> [EXERCISE DESCRIPTION]:
Nothing in the records should be changed in the copy, though the pictures must be left out.

______________________________

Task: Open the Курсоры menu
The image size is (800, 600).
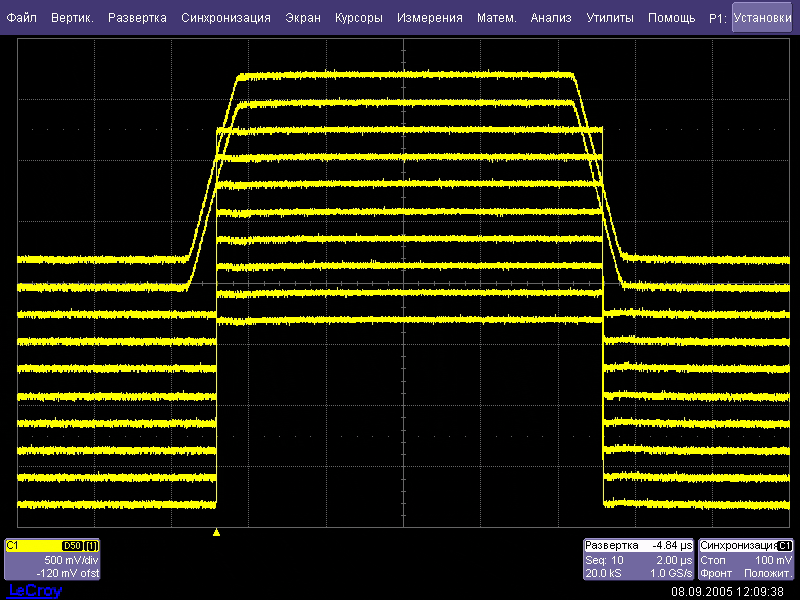Action: pos(361,18)
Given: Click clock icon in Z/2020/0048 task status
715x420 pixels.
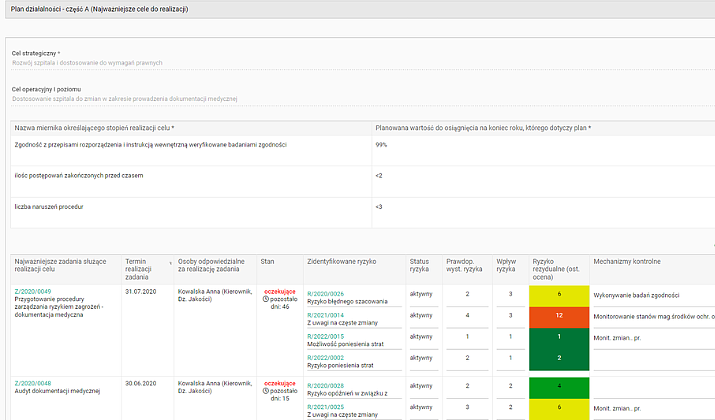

______________________________

> [REPLY TO THE TASK]:
Task: Open the Курсоры menu
The image size is (800, 600).
Action: pos(361,18)
Given: Click clock icon in Z/2020/0048 task status
715x420 pixels.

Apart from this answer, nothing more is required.